Bref, un choix dicté par le pragmatisme : « Vous pouvez être très strict, mais vous risquez alors de devenir un label de niche. Le label Towards Sustainability a précisément pour ambition de pousser le plus grand nombre possible d’acteurs du marché dans la bonne direction », explique Van den Berghe.
C’est un dilemme auquel de nombreux labels de durabilité sont confrontés. Nordic Swan et Towards Sustainability adoptent une approche plus nuancée à l’égard des entreprises en transition. Nordic Swan exige par exemple que les entreprises démontrent que plus de 90 % de leurs investissements sont liés à des sources d’énergie renouvelables, qui doivent en outre représenter plus de 50 % de leurs revenus. Pour Towards Sustainability, l’accent est mis sur l’initiative Science Based Targets (SBT), qui a pour mission d’encourager les entreprises à organiser leurs réductions de CO2 sur la base d’analyses scientifiques.
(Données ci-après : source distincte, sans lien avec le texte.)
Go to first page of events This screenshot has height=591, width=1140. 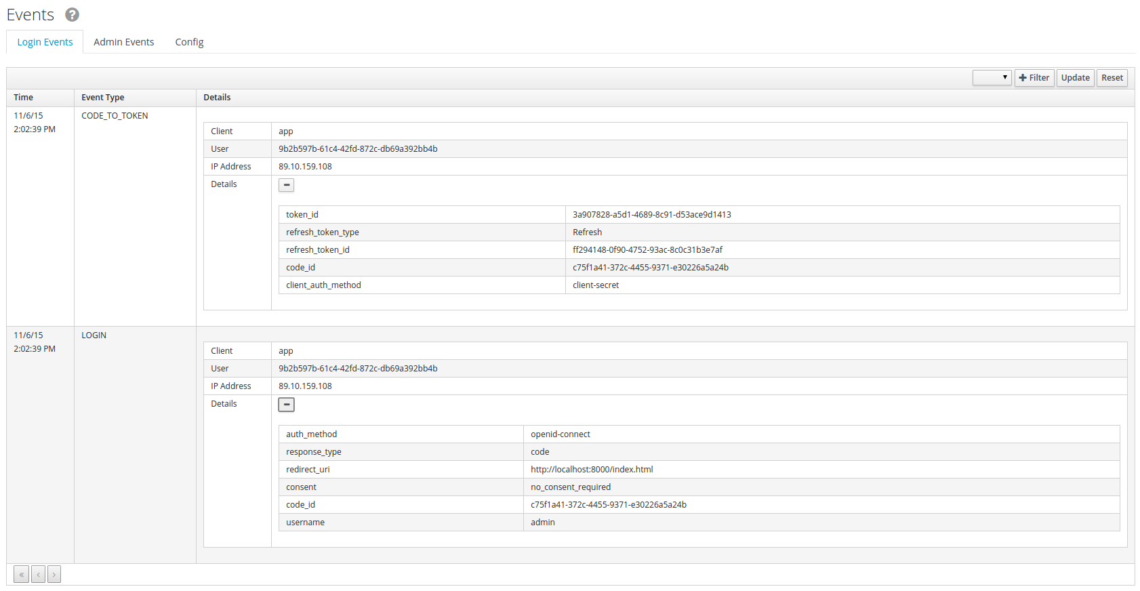coord(22,575)
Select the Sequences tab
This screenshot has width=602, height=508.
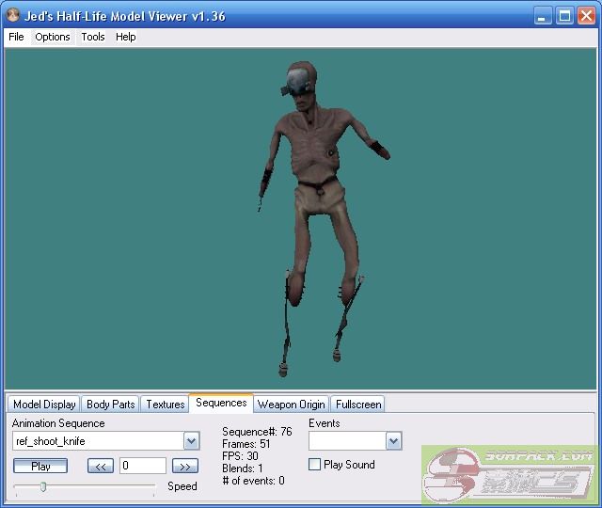click(221, 404)
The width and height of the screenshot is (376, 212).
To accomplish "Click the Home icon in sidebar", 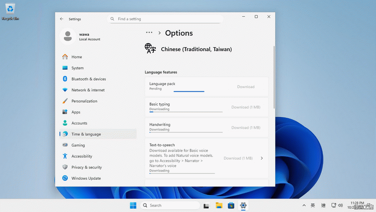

En ce qui concerne les énergies fossiles, le durcissement des critères de Towards Sustainability équivaut presque de facto à une exclusion. Cependant, Van den Berghe souhaite garder la porte entrouverte pour les entreprises de ce secteur qui souhaitent réellement opérer la transition.
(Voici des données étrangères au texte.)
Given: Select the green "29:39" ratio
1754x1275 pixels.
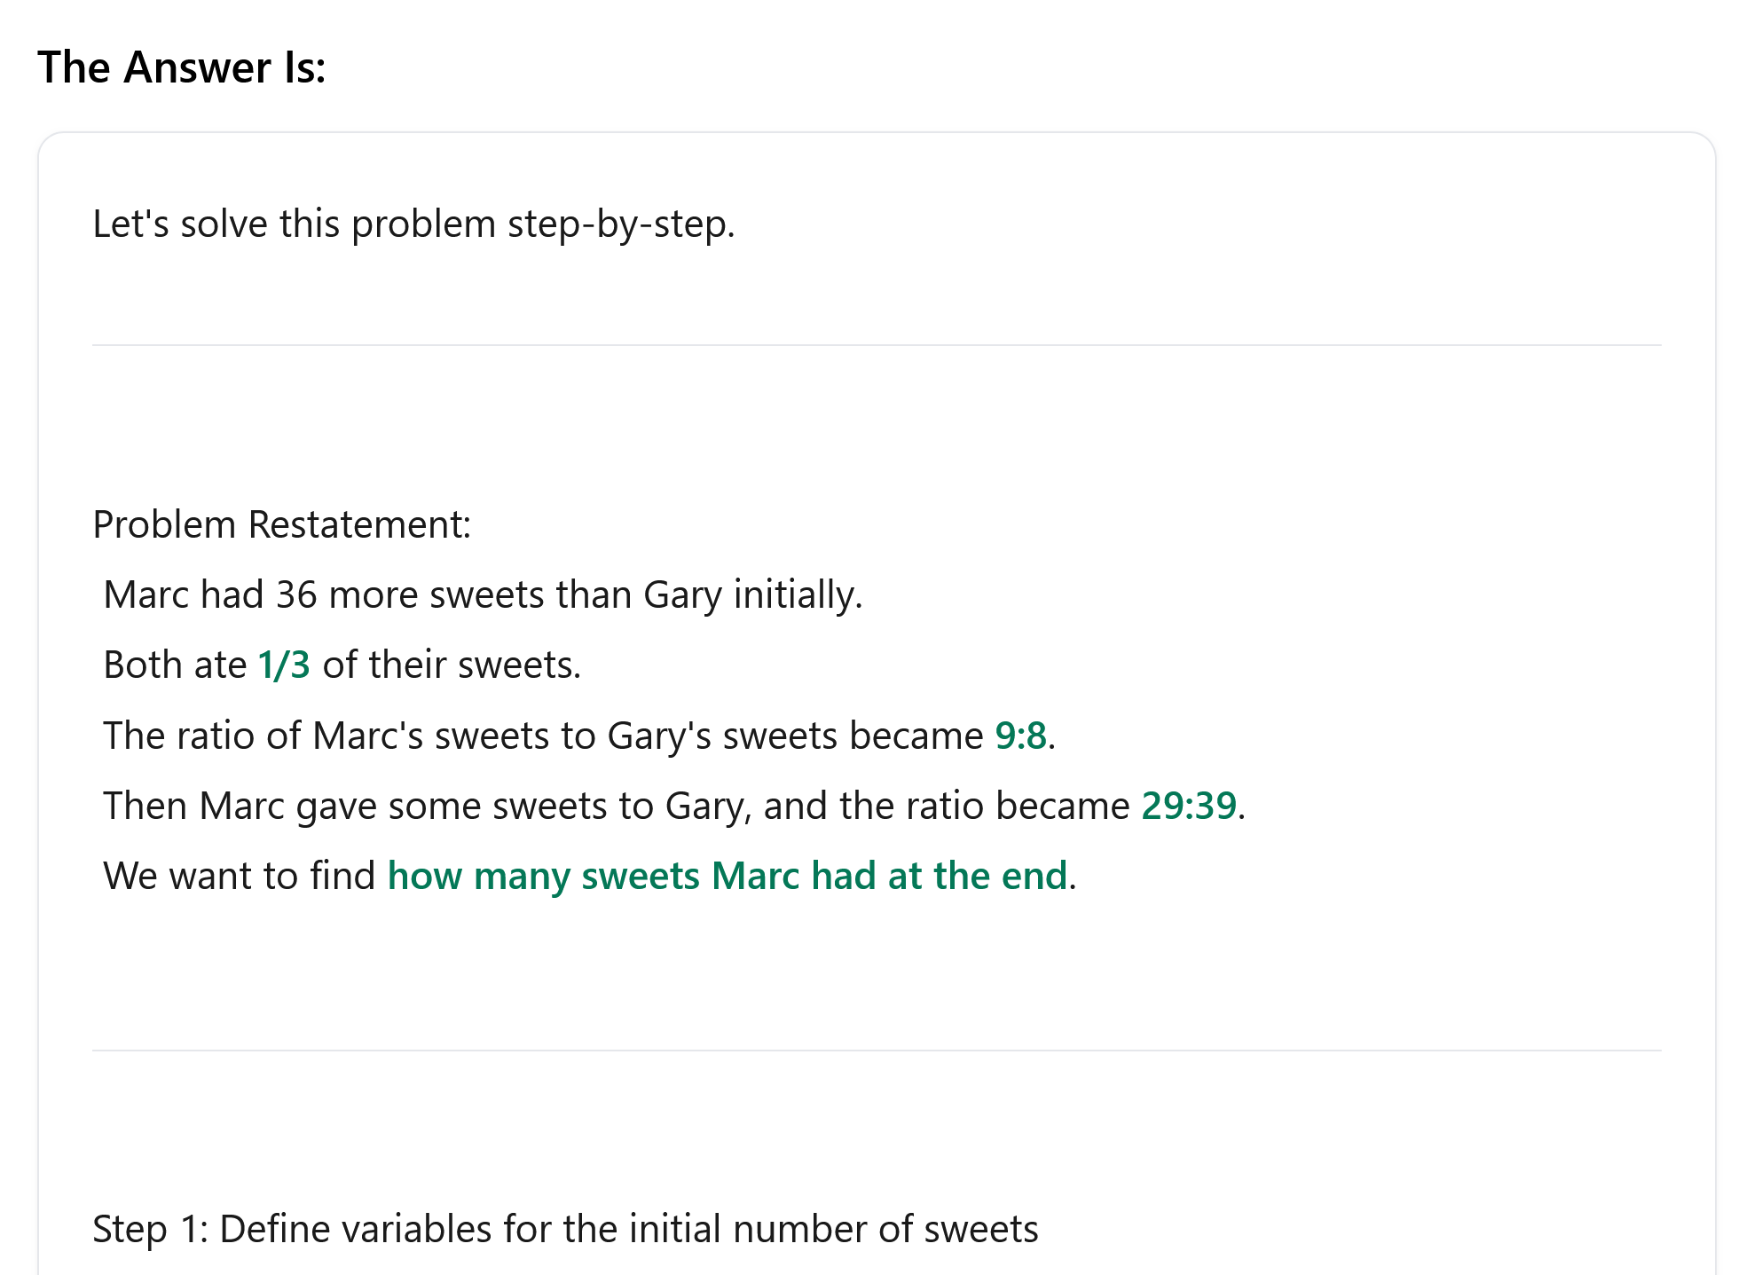Looking at the screenshot, I should point(1188,806).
« Nous devrions essayer de soutenir les pionniers, c’est pourquoi la politique d’engagement a été renforcée. Dans les secteurs à fort impact, les investisseurs doivent exercer leur droit de vote dans au moins 50 % des entreprises dans lesquelles ils ont investi, l’objectif étant de pousser ces entreprises dans la bonne direction. »
Charge de la preuve
Un autre durcissement réside dans le fait que les fonds doivent désormais pouvoir démontrer l’efficacité de leur politique ESG. Ceux qui appliquent le principe ‘best-in-class’ doivent démontrer que cela réduit l’univers d’investissement d’au moins 25 %. Les fonds qui souhaitent surperformer un indicateur ESG doivent déclarer un pourcentage minimum de surperformance.
Les investissements dans les obligations souveraines sont également soumis à des règles plus strictes. Par exemple, le pays émetteur sera évalué sur la base de la qualité de sa gouvernance. Celle-ci est mesurée à l’aune des six Worldwide Governance Indicators (WGI), mis en place par la Banque mondiale : la liberté d’expression, l’obligation de rendre compte, la stabilité politique et l’absence de violence/terrorisme, l’efficacité du gouvernement, la qualité des réglementations, l’État de droit et le contrôle de la corruption.
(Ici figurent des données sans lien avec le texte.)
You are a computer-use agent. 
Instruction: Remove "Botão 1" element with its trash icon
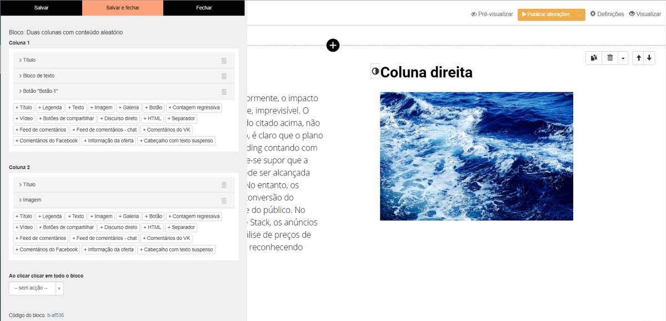tap(224, 92)
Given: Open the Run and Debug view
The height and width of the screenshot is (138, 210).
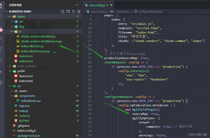Looking at the screenshot, I should (x=1, y=39).
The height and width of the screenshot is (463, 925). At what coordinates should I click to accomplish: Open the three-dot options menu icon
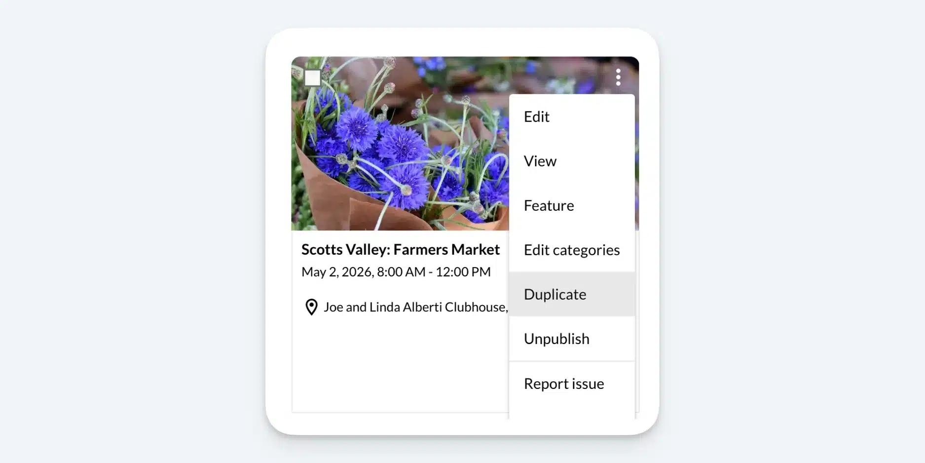pos(618,77)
« Pour un investisseur durable, le label Towards Sustainability marque le début de la discussion. Il garantit un niveau de durabilité minimal, mais néanmoins ambitieux. Vous savez que le produit a fait l’objet d’un audit de durabilité indépendant. De plus, il exige que l’institution financière soit transparente quant à sa politique de durabilité », conclut Van den Berghe.
Réaction du marché
La réaction du marché se fait encore attendre. Les demandes de renouvellement du label ainsi que les nouvelles demandes doivent être soumises avant la fin du mois de décembre 2023. Il faudra donc attendre la première partie de l’année 2024 pour voir si le label peut poursuivre sur la lancée de sa success story.